* Extracted data *
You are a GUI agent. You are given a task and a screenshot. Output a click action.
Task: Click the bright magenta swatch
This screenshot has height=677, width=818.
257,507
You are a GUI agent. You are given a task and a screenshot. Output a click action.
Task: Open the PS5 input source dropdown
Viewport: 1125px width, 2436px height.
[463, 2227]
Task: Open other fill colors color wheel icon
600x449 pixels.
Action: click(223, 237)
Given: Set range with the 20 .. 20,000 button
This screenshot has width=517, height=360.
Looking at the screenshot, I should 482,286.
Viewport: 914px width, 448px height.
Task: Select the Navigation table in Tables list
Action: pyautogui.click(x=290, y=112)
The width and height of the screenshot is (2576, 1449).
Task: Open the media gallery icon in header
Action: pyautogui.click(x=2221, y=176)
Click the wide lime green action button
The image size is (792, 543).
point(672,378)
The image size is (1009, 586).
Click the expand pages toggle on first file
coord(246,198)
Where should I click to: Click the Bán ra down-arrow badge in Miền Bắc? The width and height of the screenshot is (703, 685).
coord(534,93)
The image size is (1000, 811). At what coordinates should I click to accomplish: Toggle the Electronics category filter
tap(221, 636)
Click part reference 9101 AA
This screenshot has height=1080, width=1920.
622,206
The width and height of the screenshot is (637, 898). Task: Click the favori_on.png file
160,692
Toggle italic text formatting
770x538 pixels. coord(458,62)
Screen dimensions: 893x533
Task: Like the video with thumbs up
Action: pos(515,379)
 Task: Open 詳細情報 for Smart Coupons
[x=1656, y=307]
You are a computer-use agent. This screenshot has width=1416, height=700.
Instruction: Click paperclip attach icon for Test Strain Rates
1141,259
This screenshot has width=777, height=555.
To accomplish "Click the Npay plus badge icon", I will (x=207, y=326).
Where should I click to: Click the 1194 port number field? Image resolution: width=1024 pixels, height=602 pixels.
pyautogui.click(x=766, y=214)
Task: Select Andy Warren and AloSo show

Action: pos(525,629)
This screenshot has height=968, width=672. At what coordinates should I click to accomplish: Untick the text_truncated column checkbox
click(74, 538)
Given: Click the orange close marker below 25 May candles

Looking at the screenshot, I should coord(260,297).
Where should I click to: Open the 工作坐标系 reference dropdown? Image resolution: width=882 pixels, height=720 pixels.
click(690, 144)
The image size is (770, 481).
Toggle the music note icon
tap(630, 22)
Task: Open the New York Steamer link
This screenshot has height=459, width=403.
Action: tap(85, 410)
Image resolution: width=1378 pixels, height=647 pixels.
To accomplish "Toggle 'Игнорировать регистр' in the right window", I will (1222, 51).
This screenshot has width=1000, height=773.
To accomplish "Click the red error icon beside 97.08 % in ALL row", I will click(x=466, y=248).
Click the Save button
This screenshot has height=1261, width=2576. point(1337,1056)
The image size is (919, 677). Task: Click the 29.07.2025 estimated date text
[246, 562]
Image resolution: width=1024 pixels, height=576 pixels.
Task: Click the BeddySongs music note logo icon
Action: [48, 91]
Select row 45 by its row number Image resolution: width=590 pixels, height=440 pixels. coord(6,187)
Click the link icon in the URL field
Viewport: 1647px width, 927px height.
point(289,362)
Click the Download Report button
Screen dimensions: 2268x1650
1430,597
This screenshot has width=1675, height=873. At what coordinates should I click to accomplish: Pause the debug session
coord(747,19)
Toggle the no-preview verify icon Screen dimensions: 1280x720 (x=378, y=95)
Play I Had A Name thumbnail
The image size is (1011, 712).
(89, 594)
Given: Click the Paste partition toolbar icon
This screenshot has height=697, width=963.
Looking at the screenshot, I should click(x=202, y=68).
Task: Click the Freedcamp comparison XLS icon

* Aim of the task *
Present every line of the rows above as a Markdown table with a "No." column for the line number and a "Line" column for the text, leaving out blank lines.

* Result *
| No. | Line |
|---|---|
| 1 | You are a GUI agent. You are given a task and a screenshot. Output a click action. |
| 2 | Task: Click the bright magenta swatch |
| 3 | This screenshot has height=677, width=818. |
| 4 | 257,507 |
| 5 | You are a GUI agent. You are given a task and a screenshot. Output a click action. |
| 6 | Task: Open the PS5 input source dropdown |
| 7 | Viewport: 1125px width, 2436px height. |
| 8 | [463, 2227] |
| 9 | Task: Open other fill colors color wheel icon |
| 10 | 600x449 pixels. |
| 11 | Action: click(223, 237) |
| 12 | Given: Set range with the 20 .. 20,000 button |
| 13 | This screenshot has width=517, height=360. |
| 14 | Looking at the screenshot, I should 482,286. |
| 15 | Viewport: 914px width, 448px height. |
| 16 | Task: Select the Navigation table in Tables list |
| 17 | Action: pyautogui.click(x=290, y=112) |
| 18 | The width and height of the screenshot is (2576, 1449). |
| 19 | Task: Open the media gallery icon in header |
| 20 | Action: pyautogui.click(x=2221, y=176) |
| 21 | Click the wide lime green action button |
| 22 | The image size is (792, 543). |
| 23 | point(672,378) |
| 24 | The image size is (1009, 586). |
| 25 | Click the expand pages toggle on first file |
| 26 | coord(246,198) |
| 27 | Where should I click to: Click the Bán ra down-arrow badge in Miền Bắc? The width and height of the screenshot is (703, 685). |
| 28 | coord(534,93) |
| 29 | The image size is (1000, 811). At what coordinates should I click to accomplish: Toggle the Electronics category filter |
| 30 | tap(221, 636) |
| 31 | Click part reference 9101 AA |
| 32 | This screenshot has height=1080, width=1920. |
| 33 | 622,206 |
| 34 | The width and height of the screenshot is (637, 898). Task: Click the favori_on.png file |
| 35 | 160,692 |
| 36 | Toggle italic text formatting |
| 37 | 770x538 pixels. coord(458,62) |
| 38 | Screen dimensions: 893x533 |
| 39 | Task: Like the video with thumbs up |
| 40 | Action: pos(515,379) |
| 41 |  Task: Open 詳細情報 for Smart Coupons |
| 42 | [x=1656, y=307] |
| 43 | You are a computer-use agent. This screenshot has width=1416, height=700. |
| 44 | Instruction: Click paperclip attach icon for Test Strain Rates |
| 45 | 1141,259 |
| 46 | This screenshot has width=777, height=555. |
| 47 | To accomplish "Click the Npay plus badge icon", I will (x=207, y=326). |
| 48 | Where should I click to: Click the 1194 port number field? Image resolution: width=1024 pixels, height=602 pixels. |
| 49 | pyautogui.click(x=766, y=214) |
| 50 | Task: Select Andy Warren and AloSo show |
| 51 | Action: pos(525,629) |
| 52 | This screenshot has height=968, width=672. At what coordinates should I click to accomplish: Untick the text_truncated column checkbox |
| 53 | click(74, 538) |
| 54 | Given: Click the orange close marker below 25 May candles |
| 55 | Looking at the screenshot, I should coord(260,297). |
| 56 | Where should I click to: Open the 工作坐标系 reference dropdown? Image resolution: width=882 pixels, height=720 pixels. |
| 57 | click(690, 144) |
| 58 | The image size is (770, 481). |
| 59 | Toggle the music note icon |
| 60 | tap(630, 22) |
| 61 | Task: Open the New York Steamer link |
| 62 | This screenshot has height=459, width=403. |
| 63 | Action: tap(85, 410) |
| 64 | Image resolution: width=1378 pixels, height=647 pixels. |
| 65 | To accomplish "Toggle 'Игнорировать регистр' in the right window", I will (1222, 51). |
| 66 | This screenshot has width=1000, height=773. |
| 67 | To accomplish "Click the red error icon beside 97.08 % in ALL row", I will click(x=466, y=248). |
| 68 | Click the Save button |
| 69 | This screenshot has height=1261, width=2576. point(1337,1056) |
| 70 | The image size is (919, 677). Task: Click the 29.07.2025 estimated date text |
| 71 | [246, 562] |
| 72 | Image resolution: width=1024 pixels, height=576 pixels. |
| 73 | Task: Click the BeddySongs music note logo icon |
| 74 | Action: [48, 91] |
| 75 | Select row 45 by its row number Image resolution: width=590 pixels, height=440 pixels. coord(6,187) |
| 76 | Click the link icon in the URL field |
| 77 | Viewport: 1647px width, 927px height. |
| 78 | point(289,362) |
| 79 | Click the Download Report button |
| 80 | Screen dimensions: 2268x1650 |
| 81 | 1430,597 |
| 82 | This screenshot has width=1675, height=873. At what coordinates should I click to accomplish: Pause the debug session |
| 83 | coord(747,19) |
| 84 | Toggle the no-preview verify icon Screen dimensions: 1280x720 (x=378, y=95) |
| 85 | Play I Had A Name thumbnail |
| 86 | The image size is (1011, 712). |
| 87 | (89, 594) |
| 88 | Given: Click the Paste partition toolbar icon |
| 89 | This screenshot has height=697, width=963. |
| 90 | Looking at the screenshot, I should click(x=202, y=68). |
| 91 | Task: Click the Freedcamp comparison XLS icon |